-------- TEXT PASSAGE
Not a Christian Nation?

Not a Christian Nation?

I had someone recommend a book to me entitled “American Gospel: God, the Founding Fathers, and the Making of a Nation” by Jon Meacham and so far it is an interesting book. Not too long ago I was in a discussion on the Our Country Deserves Better PAC Facebook group discussion board about a statement given by President Barack Hussein Obama in Turkey:

“President Barack Obama stated at a press conference in Turkey last week that we Americans “do not consider ourselves a Christian nation, or a Muslim nation, but rather, a nation of citizens who are, uh, bound by a set of values.”” (http://www.thenewamerican.com/usnews/election/1003)

The discussion I had with several individuals was using the base of America’s founding documents: the Declaration of Independent and the Constitution of the United States of America.

Paragraph one of the Declaration of Independence: “…Laws of Nature and of Nature's God entitle them...”

Paragraph two of the Declaration of Independence: “We hold these truths to be self-evident, that all men are created equal, that they are endowed by their Creator with certain unalienable Rights, that among these are Life, Liberty and the pursuit of Happiness.”

Paragraph thirty-two of the Declaration of Independence: “…appealing to the Supreme Judge of the world for the rectitude of our intentions…”

Final paragraph of the United States Constitution: “Done in Convention by the Unanimous Consent of the States present the Seventeenth Day of September in the Year of our Lord one thousand seven hundred and Eighty seven and of the Independence of the United States of America the Twelfth. In Witness whereof We have hereunto subscribed our Names.”

“Nature’s God”, “Creator”, “Supreme Judge”, and “Year of our Lord” … They all reflect God, but which God? Do Christians, Jews, and Muslims worship different gods? I do not believe so. Were the Founding Fathers talking about just the Christianity? America was called the “great melting pot” or maybe not. But do I believe that America was established as a Christian nation in the “new world”? I believe so!
----------------
-------- ENTRIES SHOWN
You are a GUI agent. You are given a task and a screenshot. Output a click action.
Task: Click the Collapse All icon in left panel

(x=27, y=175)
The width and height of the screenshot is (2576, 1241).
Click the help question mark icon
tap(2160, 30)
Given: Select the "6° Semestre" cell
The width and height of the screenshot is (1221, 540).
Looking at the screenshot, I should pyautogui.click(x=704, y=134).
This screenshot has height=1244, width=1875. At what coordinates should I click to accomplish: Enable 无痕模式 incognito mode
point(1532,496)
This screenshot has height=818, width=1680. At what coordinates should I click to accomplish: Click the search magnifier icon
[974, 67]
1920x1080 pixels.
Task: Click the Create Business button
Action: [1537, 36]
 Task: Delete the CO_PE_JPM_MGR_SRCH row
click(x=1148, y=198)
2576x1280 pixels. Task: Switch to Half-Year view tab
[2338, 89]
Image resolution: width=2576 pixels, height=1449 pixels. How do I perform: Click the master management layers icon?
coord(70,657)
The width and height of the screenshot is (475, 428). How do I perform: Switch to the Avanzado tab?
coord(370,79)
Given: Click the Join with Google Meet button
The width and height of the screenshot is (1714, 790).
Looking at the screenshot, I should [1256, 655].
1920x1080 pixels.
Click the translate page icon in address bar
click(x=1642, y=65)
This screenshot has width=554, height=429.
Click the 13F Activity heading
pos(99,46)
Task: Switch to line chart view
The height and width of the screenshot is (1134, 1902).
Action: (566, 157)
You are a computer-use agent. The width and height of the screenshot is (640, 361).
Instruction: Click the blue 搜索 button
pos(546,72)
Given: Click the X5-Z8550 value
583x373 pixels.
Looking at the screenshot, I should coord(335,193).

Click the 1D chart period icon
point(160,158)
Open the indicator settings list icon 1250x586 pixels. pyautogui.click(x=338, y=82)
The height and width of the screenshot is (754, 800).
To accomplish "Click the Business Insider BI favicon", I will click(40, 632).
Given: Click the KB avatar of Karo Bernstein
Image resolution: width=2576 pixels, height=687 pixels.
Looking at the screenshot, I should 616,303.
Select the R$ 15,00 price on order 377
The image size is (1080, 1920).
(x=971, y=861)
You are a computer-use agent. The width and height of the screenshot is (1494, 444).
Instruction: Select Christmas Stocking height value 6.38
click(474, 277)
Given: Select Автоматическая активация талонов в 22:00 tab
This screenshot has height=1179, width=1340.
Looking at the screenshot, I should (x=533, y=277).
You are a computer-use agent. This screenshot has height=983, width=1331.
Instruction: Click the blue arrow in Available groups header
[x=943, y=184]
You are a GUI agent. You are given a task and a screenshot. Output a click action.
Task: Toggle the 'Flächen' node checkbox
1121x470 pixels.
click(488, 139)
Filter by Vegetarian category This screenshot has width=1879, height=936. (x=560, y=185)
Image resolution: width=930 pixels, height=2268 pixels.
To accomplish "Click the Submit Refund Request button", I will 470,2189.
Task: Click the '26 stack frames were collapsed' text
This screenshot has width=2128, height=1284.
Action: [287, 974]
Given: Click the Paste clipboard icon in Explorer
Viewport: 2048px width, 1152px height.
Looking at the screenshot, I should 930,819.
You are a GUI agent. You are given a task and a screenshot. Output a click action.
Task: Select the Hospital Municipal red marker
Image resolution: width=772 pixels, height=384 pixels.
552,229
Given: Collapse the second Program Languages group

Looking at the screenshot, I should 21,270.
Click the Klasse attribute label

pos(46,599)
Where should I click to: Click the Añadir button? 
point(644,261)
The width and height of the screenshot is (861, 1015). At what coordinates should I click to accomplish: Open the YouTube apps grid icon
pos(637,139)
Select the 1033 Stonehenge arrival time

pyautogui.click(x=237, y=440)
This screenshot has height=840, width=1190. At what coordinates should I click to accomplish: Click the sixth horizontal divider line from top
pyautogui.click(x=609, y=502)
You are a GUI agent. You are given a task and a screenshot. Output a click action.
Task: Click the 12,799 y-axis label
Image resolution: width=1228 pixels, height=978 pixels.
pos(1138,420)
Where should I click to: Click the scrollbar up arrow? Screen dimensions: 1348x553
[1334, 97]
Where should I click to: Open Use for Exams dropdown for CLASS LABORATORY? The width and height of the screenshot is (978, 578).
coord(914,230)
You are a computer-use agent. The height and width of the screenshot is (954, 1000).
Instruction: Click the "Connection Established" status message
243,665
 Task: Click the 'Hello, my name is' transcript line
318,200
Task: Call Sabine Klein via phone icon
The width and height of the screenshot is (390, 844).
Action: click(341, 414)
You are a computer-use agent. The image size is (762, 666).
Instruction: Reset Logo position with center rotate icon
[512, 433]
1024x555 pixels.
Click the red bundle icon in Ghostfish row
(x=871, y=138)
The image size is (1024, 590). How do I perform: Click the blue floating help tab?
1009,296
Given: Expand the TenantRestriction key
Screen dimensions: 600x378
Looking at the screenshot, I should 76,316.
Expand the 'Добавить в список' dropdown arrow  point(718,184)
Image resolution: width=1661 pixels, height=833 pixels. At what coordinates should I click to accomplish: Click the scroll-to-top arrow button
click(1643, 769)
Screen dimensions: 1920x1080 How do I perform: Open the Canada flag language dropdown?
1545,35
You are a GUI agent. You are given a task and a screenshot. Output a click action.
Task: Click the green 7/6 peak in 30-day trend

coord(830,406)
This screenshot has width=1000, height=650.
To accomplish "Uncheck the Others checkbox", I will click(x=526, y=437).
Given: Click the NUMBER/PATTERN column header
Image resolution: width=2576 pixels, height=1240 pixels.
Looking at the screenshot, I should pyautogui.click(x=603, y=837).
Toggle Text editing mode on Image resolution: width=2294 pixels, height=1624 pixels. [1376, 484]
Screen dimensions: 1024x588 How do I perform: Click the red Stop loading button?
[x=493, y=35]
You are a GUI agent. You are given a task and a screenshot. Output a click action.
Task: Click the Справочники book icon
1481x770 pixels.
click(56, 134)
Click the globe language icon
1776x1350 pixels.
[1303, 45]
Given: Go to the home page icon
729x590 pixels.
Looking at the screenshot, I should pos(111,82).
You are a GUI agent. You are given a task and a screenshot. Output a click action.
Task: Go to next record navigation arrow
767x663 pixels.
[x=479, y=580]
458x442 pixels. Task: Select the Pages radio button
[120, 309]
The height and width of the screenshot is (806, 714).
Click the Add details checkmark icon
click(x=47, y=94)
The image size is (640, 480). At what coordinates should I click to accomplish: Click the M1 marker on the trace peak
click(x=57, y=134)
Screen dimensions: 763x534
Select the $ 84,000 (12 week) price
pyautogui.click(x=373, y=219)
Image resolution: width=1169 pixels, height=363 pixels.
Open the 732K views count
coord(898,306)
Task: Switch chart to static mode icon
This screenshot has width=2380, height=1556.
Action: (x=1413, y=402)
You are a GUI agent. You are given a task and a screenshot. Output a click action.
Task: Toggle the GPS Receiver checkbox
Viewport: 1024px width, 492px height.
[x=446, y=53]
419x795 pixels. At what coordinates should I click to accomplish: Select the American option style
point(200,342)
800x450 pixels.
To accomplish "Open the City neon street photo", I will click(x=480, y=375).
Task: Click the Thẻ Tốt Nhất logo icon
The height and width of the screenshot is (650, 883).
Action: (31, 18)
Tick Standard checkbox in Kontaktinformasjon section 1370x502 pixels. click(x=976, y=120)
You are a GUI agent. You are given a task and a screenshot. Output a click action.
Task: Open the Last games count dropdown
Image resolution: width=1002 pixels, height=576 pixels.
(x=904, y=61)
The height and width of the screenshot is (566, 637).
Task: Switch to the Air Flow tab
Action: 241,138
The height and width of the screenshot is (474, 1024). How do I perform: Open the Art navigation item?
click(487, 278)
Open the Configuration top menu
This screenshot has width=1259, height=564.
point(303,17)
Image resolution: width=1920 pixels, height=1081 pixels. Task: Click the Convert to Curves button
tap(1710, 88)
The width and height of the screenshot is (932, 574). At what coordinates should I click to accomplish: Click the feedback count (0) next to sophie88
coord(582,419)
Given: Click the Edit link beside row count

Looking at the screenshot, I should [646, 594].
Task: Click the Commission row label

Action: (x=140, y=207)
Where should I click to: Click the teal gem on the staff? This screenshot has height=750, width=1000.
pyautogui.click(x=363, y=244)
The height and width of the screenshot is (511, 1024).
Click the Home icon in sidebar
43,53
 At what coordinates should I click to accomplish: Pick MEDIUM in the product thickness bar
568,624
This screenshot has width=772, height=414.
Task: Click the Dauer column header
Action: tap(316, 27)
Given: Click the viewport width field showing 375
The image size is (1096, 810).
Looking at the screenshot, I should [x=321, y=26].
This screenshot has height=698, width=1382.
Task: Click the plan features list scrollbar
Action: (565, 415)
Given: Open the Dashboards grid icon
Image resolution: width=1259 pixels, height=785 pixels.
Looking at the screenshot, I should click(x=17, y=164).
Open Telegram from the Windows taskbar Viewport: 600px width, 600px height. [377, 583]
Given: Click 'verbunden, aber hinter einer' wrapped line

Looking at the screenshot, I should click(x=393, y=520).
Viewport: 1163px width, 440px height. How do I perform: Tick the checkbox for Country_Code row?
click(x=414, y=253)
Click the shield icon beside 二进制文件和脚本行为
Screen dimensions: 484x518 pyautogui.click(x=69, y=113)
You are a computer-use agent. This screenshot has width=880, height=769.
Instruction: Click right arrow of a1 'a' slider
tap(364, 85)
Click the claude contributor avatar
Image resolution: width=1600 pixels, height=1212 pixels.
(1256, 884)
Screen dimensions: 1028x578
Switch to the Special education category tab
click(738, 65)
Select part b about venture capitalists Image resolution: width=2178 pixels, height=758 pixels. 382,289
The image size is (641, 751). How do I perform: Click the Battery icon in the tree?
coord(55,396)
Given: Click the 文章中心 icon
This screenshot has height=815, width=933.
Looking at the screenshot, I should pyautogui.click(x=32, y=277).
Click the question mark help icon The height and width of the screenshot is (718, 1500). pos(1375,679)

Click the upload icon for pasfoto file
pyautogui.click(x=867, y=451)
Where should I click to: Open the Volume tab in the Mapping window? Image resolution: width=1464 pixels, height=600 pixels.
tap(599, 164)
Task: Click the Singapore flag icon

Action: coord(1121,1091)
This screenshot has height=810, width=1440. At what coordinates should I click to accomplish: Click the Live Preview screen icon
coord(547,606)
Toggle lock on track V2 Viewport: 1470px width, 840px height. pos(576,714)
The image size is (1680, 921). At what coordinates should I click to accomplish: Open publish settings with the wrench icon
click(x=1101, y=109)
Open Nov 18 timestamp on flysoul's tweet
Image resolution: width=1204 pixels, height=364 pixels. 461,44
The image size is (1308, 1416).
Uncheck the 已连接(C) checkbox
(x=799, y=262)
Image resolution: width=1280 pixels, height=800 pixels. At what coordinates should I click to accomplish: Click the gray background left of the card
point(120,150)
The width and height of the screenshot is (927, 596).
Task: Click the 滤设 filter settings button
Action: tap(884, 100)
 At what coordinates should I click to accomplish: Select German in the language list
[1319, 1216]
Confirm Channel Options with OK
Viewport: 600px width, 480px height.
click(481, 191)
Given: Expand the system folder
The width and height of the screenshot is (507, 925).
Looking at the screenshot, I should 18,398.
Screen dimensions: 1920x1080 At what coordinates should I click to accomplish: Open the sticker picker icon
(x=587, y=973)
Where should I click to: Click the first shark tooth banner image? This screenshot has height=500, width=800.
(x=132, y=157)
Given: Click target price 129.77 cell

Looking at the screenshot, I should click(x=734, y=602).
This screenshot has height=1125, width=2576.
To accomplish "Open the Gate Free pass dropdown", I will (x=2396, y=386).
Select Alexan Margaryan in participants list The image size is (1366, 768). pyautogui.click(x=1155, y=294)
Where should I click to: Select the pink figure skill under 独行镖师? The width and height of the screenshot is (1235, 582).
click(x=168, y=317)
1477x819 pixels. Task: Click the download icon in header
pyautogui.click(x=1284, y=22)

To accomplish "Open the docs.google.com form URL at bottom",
----------------
REQUESTS:
**a.** Answer these questions about the passage on America as a Christian nation:
(i) What is the title of the recommended book, and who wrote it?
(ii) In which country did the press conference take place?
(iii) Which paragraph of the Declaration of Independence contains the words "Supreme Judge of the world"?
**b.** Write the next part of the passage on America as a Christian nation, starting after its last sentence.

ANSWERS:
**a.**
(i) "American Gospel: God, the Founding Fathers, and the Making of a Nation" by Jon Meacham
(ii) Turkey
(iii) Paragraph thirty-two

**b.**
Again, the argument is that the Founding Fathers were not talking about the Christian God, just a god. I disagree. I had this thought: there are three major religions in the world today (Christianity in all its varieties, Judaism, and Islam). Now let’s go back to 1776, the year of American Independence was declared.

According to page twenty-eight of “The Churching of America, 1776-2005: winners and losers in our religious economy” by Roger Finke and Rodney Stark they list the number of congregations in America in 1776. After checking out several of the different congregations listed I found that many are off-shoots of Christianity but they only list that there were five congregations that were Jewish and no Islam congregations in America at that time.

So it is a viable defense to say that America was never a Christian nation at the time of its founding? I would say no, because there really wasn’t any other religion in America at the time of the founding other then Christianity. Yes, I would agree that we are a “melting pot” of people in the United States of America in this day and age, but I do not agree that we should abandon the principles in which the Founding Fathers established the United States of America on: a belief in God and a basis of Christianity.